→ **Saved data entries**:
---------------

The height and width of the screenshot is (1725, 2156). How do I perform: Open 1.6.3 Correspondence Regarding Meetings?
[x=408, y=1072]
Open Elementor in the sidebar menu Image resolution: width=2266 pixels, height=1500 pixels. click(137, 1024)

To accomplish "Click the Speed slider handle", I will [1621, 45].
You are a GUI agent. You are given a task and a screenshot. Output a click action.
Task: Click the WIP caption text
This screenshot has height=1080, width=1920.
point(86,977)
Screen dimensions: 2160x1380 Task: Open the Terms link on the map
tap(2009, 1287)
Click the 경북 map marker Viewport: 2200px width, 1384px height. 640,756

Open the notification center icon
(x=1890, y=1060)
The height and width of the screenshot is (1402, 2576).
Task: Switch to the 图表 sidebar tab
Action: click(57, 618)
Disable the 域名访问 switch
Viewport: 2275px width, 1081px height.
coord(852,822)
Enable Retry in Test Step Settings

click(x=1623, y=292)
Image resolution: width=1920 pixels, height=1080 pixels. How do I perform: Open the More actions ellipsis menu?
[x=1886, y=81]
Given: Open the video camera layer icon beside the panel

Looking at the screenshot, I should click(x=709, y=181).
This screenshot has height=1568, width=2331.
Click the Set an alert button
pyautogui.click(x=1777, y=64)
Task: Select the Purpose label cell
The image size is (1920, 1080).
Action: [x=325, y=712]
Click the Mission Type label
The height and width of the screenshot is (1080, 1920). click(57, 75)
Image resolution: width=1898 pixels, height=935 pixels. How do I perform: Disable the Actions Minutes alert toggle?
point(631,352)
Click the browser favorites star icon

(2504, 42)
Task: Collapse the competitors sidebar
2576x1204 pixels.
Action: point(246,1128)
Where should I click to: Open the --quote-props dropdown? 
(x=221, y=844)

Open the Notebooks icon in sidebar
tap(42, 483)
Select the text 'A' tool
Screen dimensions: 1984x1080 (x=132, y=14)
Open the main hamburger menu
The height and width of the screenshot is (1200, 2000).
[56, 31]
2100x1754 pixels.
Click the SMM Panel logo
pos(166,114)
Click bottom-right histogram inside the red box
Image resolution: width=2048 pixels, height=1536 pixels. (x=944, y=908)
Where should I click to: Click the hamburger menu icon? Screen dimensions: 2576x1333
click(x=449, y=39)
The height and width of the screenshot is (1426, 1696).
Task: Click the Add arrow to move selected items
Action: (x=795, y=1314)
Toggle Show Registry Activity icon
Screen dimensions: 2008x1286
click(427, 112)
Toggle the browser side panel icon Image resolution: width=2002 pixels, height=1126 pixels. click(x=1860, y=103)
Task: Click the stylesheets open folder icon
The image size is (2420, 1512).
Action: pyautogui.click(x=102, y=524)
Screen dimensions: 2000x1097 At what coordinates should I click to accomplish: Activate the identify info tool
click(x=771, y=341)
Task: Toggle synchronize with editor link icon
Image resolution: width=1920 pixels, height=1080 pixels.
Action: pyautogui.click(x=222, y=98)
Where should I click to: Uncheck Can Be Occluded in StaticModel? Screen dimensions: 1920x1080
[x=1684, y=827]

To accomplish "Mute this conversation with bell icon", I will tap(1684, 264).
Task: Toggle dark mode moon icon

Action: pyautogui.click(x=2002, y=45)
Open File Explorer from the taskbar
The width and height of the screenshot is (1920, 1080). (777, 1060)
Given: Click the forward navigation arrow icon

---------------

→ **Work task**: Transcribe exactly, and only, the lines from the one bearing "The image size is (2420, 1512)." through the last line of the entries, counting both.

→ **Expected output**:
The image size is (2420, 1512).
Action: pyautogui.click(x=102, y=524)
Screen dimensions: 2000x1097 At what coordinates should I click to accomplish: Activate the identify info tool
click(x=771, y=341)
Task: Toggle synchronize with editor link icon
Image resolution: width=1920 pixels, height=1080 pixels.
Action: pyautogui.click(x=222, y=98)
Where should I click to: Uncheck Can Be Occluded in StaticModel? Screen dimensions: 1920x1080
[x=1684, y=827]

To accomplish "Mute this conversation with bell icon", I will tap(1684, 264).
Task: Toggle dark mode moon icon

Action: pyautogui.click(x=2002, y=45)
Open File Explorer from the taskbar
The width and height of the screenshot is (1920, 1080). (777, 1060)
Given: Click the forward navigation arrow icon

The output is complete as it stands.